[TEXTO DO DOCUMENTO]

Fatores ambientais
Os fatores de ordem geográfica e sociológica precisam ser considerados quando estudamos os hábitos alimentares brasileiros. Quanto ao aspecto geográfico, devemos destacar que o Brasil fica entre a linha do Equador e a zona temperada pouco abaixo do Trópico de Capricórnio, o que facilita o cultivo de alimentos variados (de climas temperado e tropical). O fato de nosso país ter 8 mil km de costa atlântica favorece uma atividade pesqueira bastante diversificada.
Os pratos típicos regionais
As comidas regionais do Brasil são bastante ricas e variadas. As diferenças alimentares entre uma região e outra acontecem por fatores ambientais (clima, tipo de solo, disposição geográfica, fauna) e pelo tipo de colonização.
Região Norte
A culinária amazônica ou nortista, de influência indígena, utiliza os peixes de água doce da bacia local, como pirarucu, tucunaré e tambaqui. Característicos dessa área são o pato ao tucupi, refogados e sopas de carne de tartaruga, casquinhas de muçuã, feijão de coco, caldeirada de peixe, tacacá e refresco de açaí.
Os índios nativos da Região Norte tinham como alimento básico a mandioca. Esta raiz é, até hoje, o prato típico local, servindo, além de outros usos, para o preparo do tucupi, um molho feito a partir do “suco” da mandioca ralada e espremida, que depois é decantado e fervido. Ao caldo obtido são adicionadas alfavaca e chicória. O pato no tucupi é o prato mais famoso do Pará.
Os frutos são verdadeiros pratos, como o açaí, o piquiá, a pupunha e o pripriá. A Amazônia oferece maravilhas como o bacuri, metade flor, metade fruto, que se come fresco, em calda, em sorvete, creme e pudins, disputando com o cupuaçu a preferência local. Outro fruto muito apreciado é o murici (ou muruci), um grãozinho amarelo ou oliva, de sabor adocicado e convidativo: a cereja tropical, porque sua temporada é curta, do qual se faz vinho, doce, geléia, rebuçado, compota, e exporta-se enlatado em calda. Ainda tem as castanhas, dita do Pará (Bertholeia excelsa), que o mundo come chamando de brazilian nut (a noz brasileira).

[DADOS]

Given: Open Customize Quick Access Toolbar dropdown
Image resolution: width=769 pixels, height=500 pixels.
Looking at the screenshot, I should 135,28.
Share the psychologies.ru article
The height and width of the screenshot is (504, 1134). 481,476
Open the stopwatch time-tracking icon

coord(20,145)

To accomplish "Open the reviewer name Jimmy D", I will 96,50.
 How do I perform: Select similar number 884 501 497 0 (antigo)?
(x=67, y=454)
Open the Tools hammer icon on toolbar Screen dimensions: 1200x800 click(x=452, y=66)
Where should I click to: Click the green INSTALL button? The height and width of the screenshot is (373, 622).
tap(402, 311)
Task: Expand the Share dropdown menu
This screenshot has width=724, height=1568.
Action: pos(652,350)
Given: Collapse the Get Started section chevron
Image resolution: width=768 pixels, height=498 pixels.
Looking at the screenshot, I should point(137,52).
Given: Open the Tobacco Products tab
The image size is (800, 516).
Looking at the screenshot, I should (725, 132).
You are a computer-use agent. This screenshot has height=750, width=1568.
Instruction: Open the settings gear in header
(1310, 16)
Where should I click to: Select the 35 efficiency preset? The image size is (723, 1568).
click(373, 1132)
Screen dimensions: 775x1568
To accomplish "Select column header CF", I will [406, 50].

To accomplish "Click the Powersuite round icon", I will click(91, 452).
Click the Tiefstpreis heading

[TAREFAS A REALIZAR]
a: No texto sobre a culinária brasileira, reescreva o trecho que começa em "Os pratos típicos" e vai até "tipo de colonização.", trocando "colonização" por "povoamento".
b: Responda com base no texto sobre a culinária brasileira:
(i) Quantos quilômetros de costa atlântica tem o Brasil?
(ii) Qual era o alimento básico dos índios nativos da Região Norte?
(iii) Que ervas são adicionadas ao caldo do tucupi?
c: Continue o texto sobre a culinária regional brasileira a partir do ponto em que ele termina.

[RESPOSTAS]
a:
Os pratos típicos regionais
As comidas regionais do Brasil são bastante ricas e variadas. As diferenças alimentares entre uma região e outra acontecem por fatores ambientais (clima, tipo de solo, disposição geográfica, fauna) e pelo tipo de povoamento.

b:
(i) 8 mil km.
(ii) A mandioca.
(iii) Alfavaca e chicória.

c:
Região Nordeste
Além das influências indígena, portuguesa e negra, os nordestinos receberam contribuições de holandeses, franceses e ingleses que invadiram o território e o dominaram durante uma época. O resultado é uma culinária rica e variada, que veio a caracterizar a comida da região.
A região Nordeste está dividida em duas partes: a primeira compreende o litoral, que se estende desde o Piauí até o Sul da Bahia, e é conhecida como zona da mata; a segunda compreende o sertão nordestino e é chamada de polígono das secas. Na zona da mata, o solo é fértil e as plantas encontram condições adequadas para se desenvolverem bem. Os alimentos mais usados nessa área são a farinha de mandioca, o feijão, a carne seca, a rapadura e o milho.
No sertão, a população se dedica à criação de gado bovino e caprino, usando a carne, leite, queijo e a manteiga. Consome-se feijão, batata-doce, mandioca e alguns legumes e frutas.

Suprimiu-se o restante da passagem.